### REQUIRED WORK
Reproduce the entries. Each one must match the original exactly.

[Extracted data entries]
______________________________

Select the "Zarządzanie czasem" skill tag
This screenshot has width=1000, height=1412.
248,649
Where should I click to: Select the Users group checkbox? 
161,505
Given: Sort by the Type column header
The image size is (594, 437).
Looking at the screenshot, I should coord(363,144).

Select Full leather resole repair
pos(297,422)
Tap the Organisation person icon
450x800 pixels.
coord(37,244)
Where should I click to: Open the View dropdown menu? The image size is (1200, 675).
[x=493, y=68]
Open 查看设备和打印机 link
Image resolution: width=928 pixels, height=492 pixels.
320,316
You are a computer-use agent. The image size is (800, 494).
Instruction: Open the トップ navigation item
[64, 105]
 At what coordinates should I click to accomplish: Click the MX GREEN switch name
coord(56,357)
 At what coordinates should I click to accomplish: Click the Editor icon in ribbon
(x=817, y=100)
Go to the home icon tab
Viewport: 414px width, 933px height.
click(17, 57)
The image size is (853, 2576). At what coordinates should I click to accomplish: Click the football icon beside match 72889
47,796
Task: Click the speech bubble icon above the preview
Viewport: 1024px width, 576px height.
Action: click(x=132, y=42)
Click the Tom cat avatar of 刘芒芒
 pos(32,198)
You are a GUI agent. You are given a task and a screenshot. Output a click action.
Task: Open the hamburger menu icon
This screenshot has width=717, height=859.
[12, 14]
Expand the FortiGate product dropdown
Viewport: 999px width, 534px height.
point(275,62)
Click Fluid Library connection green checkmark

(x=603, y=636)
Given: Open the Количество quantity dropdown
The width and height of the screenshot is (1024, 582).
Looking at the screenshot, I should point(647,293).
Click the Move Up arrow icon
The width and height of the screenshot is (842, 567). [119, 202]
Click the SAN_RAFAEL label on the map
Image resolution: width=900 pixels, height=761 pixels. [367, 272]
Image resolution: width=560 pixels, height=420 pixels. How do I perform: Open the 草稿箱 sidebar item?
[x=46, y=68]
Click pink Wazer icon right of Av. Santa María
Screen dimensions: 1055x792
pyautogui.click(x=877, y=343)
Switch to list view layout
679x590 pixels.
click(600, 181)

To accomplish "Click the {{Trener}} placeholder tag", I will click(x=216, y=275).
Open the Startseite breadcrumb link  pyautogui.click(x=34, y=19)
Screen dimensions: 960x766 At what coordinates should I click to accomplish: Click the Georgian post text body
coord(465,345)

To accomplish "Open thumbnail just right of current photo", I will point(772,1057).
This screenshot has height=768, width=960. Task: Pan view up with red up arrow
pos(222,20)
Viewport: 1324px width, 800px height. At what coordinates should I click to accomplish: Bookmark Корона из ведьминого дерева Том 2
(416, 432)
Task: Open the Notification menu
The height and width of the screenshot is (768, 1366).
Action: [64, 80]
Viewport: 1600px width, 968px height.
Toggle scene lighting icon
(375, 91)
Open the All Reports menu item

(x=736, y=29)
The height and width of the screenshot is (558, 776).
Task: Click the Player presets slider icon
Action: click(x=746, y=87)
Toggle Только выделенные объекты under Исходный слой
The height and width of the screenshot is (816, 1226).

______________________________

### PROBLEM SOLUTION
Select the "Zarządzanie czasem" skill tag
This screenshot has width=1000, height=1412.
248,649
Where should I click to: Select the Users group checkbox? 
161,505
Given: Sort by the Type column header
The image size is (594, 437).
Looking at the screenshot, I should coord(363,144).

Select Full leather resole repair
pos(297,422)
Tap the Organisation person icon
450x800 pixels.
coord(37,244)
Where should I click to: Open the View dropdown menu? The image size is (1200, 675).
[x=493, y=68]
Open 查看设备和打印机 link
Image resolution: width=928 pixels, height=492 pixels.
320,316
You are a computer-use agent. The image size is (800, 494).
Instruction: Open the トップ navigation item
[64, 105]
 At what coordinates should I click to accomplish: Click the MX GREEN switch name
coord(56,357)
 At what coordinates should I click to accomplish: Click the Editor icon in ribbon
(x=817, y=100)
Go to the home icon tab
Viewport: 414px width, 933px height.
click(17, 57)
The image size is (853, 2576). At what coordinates should I click to accomplish: Click the football icon beside match 72889
47,796
Task: Click the speech bubble icon above the preview
Viewport: 1024px width, 576px height.
Action: click(x=132, y=42)
Click the Tom cat avatar of 刘芒芒
 pos(32,198)
You are a GUI agent. You are given a task and a screenshot. Output a click action.
Task: Open the hamburger menu icon
This screenshot has width=717, height=859.
[12, 14]
Expand the FortiGate product dropdown
Viewport: 999px width, 534px height.
point(275,62)
Click Fluid Library connection green checkmark

(x=603, y=636)
Given: Open the Количество quantity dropdown
The width and height of the screenshot is (1024, 582).
Looking at the screenshot, I should point(647,293).
Click the Move Up arrow icon
The width and height of the screenshot is (842, 567). [119, 202]
Click the SAN_RAFAEL label on the map
Image resolution: width=900 pixels, height=761 pixels. [367, 272]
Image resolution: width=560 pixels, height=420 pixels. How do I perform: Open the 草稿箱 sidebar item?
[x=46, y=68]
Click pink Wazer icon right of Av. Santa María
Screen dimensions: 1055x792
pyautogui.click(x=877, y=343)
Switch to list view layout
679x590 pixels.
click(600, 181)

To accomplish "Click the {{Trener}} placeholder tag", I will click(x=216, y=275).
Open the Startseite breadcrumb link  pyautogui.click(x=34, y=19)
Screen dimensions: 960x766 At what coordinates should I click to accomplish: Click the Georgian post text body
coord(465,345)

To accomplish "Open thumbnail just right of current photo", I will point(772,1057).
This screenshot has height=768, width=960. Task: Pan view up with red up arrow
pos(222,20)
Viewport: 1324px width, 800px height. At what coordinates should I click to accomplish: Bookmark Корона из ведьминого дерева Том 2
(416, 432)
Task: Open the Notification menu
The height and width of the screenshot is (768, 1366).
Action: [64, 80]
Viewport: 1600px width, 968px height.
Toggle scene lighting icon
(375, 91)
Open the All Reports menu item

(x=736, y=29)
The height and width of the screenshot is (558, 776).
Task: Click the Player presets slider icon
Action: click(x=746, y=87)
Toggle Только выделенные объекты under Исходный слой
The height and width of the screenshot is (816, 1226).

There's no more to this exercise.